▸ **EXCERPTED TEXT**
● ● ● ● ●
Prognostic significance of a 3-gene ferroptosis-related signature in lung cancer via LASSO analysis and cellular functions of UBE2Z

Abstract

Ferroptosis is a newly identified form of non-apoptotic programmed cell death resulting from iron-dependent lipid peroxidation. It is controlled by integrated oxidation and antioxidant systems. Ferroptosis exerts a crucial effect on the carcinogenesis of several cancers, including pulmonary cancer. Herein, a ferroptosis-associated gene signature for lung cancer prognosis and diagnosis was identified using integrative bioinformatics analyses. From the FerrDB database, 256 ferroptotic regulators and markers were identified. Of these, 25 exhibited differential expression between lung cancer and non-cancerous samples, as evidenced by the GSE19804 and GSE7670 datasets from the GEO database. Utilizing LASSO Cox regression analysis on TCGA-LUAD data, a potent 3-gene risk signature comprising CAV1, RRM2, and EGFR was established. This signature adeptly differentiates various survival outcomes in lung cancer patients, including overall survival and disease-specific intervals. Based on the 3-gene risk signature, lung cancer patients were categorized into high-risk and low-risk groups. Comparative analysis revealed 69 differentially expressed genes between these groups, with UBE2Z significantly associated with overall survival in TCGA-LUAD. UBE2Z was found to be upregulated in LUAD tissues and cells compared to normal controls. Functionally, the knockdown of UBE2Z curtailed aggressive behaviors in LUAD cells, including viability, migration, and invasion. Moreover, this knockdown led to a decrease in the mesenchymal marker vimentin while elevating the epithelial marker E-cadherin within LUAD cell lines. In conclusion, the ferroptosis-associated 3-gene risk signature effectively differentiates prognosis and clinical features in patients with lung cancer. UBE2Z was identified through this model, and it is upregulated in LUAD samples. Its knockdown inhibits aggressive cellular behaviors, suggesting UBE2Z's potential as a therapeutic target for lung cancer treatment.
● ● ● ● ●
▸ **GOAL OF THE EXERCISE**
According to the lung cancer abstract, which three genes make up the risk signature? You can do this work without the records.

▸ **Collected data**
● ● ● ● ●
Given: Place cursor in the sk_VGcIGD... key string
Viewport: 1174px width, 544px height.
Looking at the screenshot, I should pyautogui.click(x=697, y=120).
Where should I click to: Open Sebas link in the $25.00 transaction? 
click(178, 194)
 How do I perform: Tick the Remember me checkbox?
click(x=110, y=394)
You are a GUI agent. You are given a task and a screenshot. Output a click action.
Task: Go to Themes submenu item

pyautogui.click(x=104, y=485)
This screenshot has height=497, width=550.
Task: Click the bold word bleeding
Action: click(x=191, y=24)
● ● ● ● ●
▸ **RESULT FOR THIS TASK**
CAV1, RRM2, and EGFR.